◆ **Task**:
Can you recast the lines below as a Markdown table with a Row column for the number and a Line column for the text, leaving out any blank lines?

◆ **Source material**:
Begin
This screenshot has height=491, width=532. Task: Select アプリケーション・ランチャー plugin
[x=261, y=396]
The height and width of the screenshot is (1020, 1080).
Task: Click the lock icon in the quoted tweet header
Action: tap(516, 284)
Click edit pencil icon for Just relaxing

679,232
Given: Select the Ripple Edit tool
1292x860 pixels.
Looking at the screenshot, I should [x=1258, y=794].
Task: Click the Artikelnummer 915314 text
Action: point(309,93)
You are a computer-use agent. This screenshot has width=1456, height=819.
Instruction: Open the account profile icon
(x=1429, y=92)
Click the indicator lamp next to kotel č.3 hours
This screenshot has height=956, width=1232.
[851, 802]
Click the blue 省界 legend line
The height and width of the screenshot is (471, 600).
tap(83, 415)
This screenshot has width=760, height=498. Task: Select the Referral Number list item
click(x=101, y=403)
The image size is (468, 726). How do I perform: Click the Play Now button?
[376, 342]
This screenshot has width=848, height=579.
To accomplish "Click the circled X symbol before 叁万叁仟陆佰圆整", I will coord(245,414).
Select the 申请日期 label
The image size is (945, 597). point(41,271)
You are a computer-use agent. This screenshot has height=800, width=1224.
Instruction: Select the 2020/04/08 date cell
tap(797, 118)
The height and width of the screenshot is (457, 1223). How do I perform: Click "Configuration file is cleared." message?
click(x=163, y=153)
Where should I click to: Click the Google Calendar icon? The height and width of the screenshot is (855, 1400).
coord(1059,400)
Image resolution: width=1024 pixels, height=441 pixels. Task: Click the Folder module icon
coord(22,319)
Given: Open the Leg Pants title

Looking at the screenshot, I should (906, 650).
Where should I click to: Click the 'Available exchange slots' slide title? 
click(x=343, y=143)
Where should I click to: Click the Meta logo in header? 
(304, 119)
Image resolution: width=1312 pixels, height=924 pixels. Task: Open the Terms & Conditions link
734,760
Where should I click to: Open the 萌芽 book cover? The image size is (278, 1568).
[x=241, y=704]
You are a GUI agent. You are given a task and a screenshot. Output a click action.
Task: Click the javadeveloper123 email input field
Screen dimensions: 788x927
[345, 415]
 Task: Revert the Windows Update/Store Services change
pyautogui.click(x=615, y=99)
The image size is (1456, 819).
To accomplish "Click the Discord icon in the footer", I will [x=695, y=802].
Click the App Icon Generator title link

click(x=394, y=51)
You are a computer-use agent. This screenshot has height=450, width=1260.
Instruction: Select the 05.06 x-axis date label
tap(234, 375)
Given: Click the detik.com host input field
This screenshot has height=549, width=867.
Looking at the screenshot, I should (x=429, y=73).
End
◆ **Solution to the exercise**:
| Row | Line |
|---|---|
| 1 | This screenshot has height=491, width=532. Task: Select アプリケーション・ランチャー plugin |
| 2 | [x=261, y=396] |
| 3 | The height and width of the screenshot is (1020, 1080). |
| 4 | Task: Click the lock icon in the quoted tweet header |
| 5 | Action: tap(516, 284) |
| 6 | Click edit pencil icon for Just relaxing |
| 7 | 679,232 |
| 8 | Given: Select the Ripple Edit tool |
| 9 | 1292x860 pixels. |
| 10 | Looking at the screenshot, I should [x=1258, y=794]. |
| 11 | Task: Click the Artikelnummer 915314 text |
| 12 | Action: point(309,93) |
| 13 | You are a computer-use agent. This screenshot has width=1456, height=819. |
| 14 | Instruction: Open the account profile icon |
| 15 | (x=1429, y=92) |
| 16 | Click the indicator lamp next to kotel č.3 hours |
| 17 | This screenshot has height=956, width=1232. |
| 18 | [851, 802] |
| 19 | Click the blue 省界 legend line |
| 20 | The height and width of the screenshot is (471, 600). |
| 21 | tap(83, 415) |
| 22 | This screenshot has width=760, height=498. Task: Select the Referral Number list item |
| 23 | click(x=101, y=403) |
| 24 | The image size is (468, 726). How do I perform: Click the Play Now button? |
| 25 | [376, 342] |
| 26 | This screenshot has width=848, height=579. |
| 27 | To accomplish "Click the circled X symbol before 叁万叁仟陆佰圆整", I will coord(245,414). |
| 28 | Select the 申请日期 label |
| 29 | The image size is (945, 597). point(41,271) |
| 30 | You are a computer-use agent. This screenshot has height=800, width=1224. |
| 31 | Instruction: Select the 2020/04/08 date cell |
| 32 | tap(797, 118) |
| 33 | The height and width of the screenshot is (457, 1223). How do I perform: Click "Configuration file is cleared." message? |
| 34 | click(x=163, y=153) |
| 35 | Where should I click to: Click the Google Calendar icon? The height and width of the screenshot is (855, 1400). |
| 36 | coord(1059,400) |
| 37 | Image resolution: width=1024 pixels, height=441 pixels. Task: Click the Folder module icon |
| 38 | coord(22,319) |
| 39 | Given: Open the Leg Pants title |
| 40 | Looking at the screenshot, I should (906, 650). |
| 41 | Where should I click to: Click the 'Available exchange slots' slide title?  |
| 42 | click(x=343, y=143) |
| 43 | Where should I click to: Click the Meta logo in header?  |
| 44 | (304, 119) |
| 45 | Image resolution: width=1312 pixels, height=924 pixels. Task: Open the Terms & Conditions link |
| 46 | 734,760 |
| 47 | Where should I click to: Open the 萌芽 book cover? The image size is (278, 1568). |
| 48 | [x=241, y=704] |
| 49 | You are a GUI agent. You are given a task and a screenshot. Output a click action. |
| 50 | Task: Click the javadeveloper123 email input field |
| 51 | Screen dimensions: 788x927 |
| 52 | [345, 415] |
| 53 |  Task: Revert the Windows Update/Store Services change |
| 54 | pyautogui.click(x=615, y=99) |
| 55 | The image size is (1456, 819). |
| 56 | To accomplish "Click the Discord icon in the footer", I will [x=695, y=802]. |
| 57 | Click the App Icon Generator title link |
| 58 | click(x=394, y=51) |
| 59 | You are a computer-use agent. This screenshot has height=450, width=1260. |
| 60 | Instruction: Select the 05.06 x-axis date label |
| 61 | tap(234, 375) |
| 62 | Given: Click the detik.com host input field |
| 63 | This screenshot has height=549, width=867. |
| 64 | Looking at the screenshot, I should (x=429, y=73). |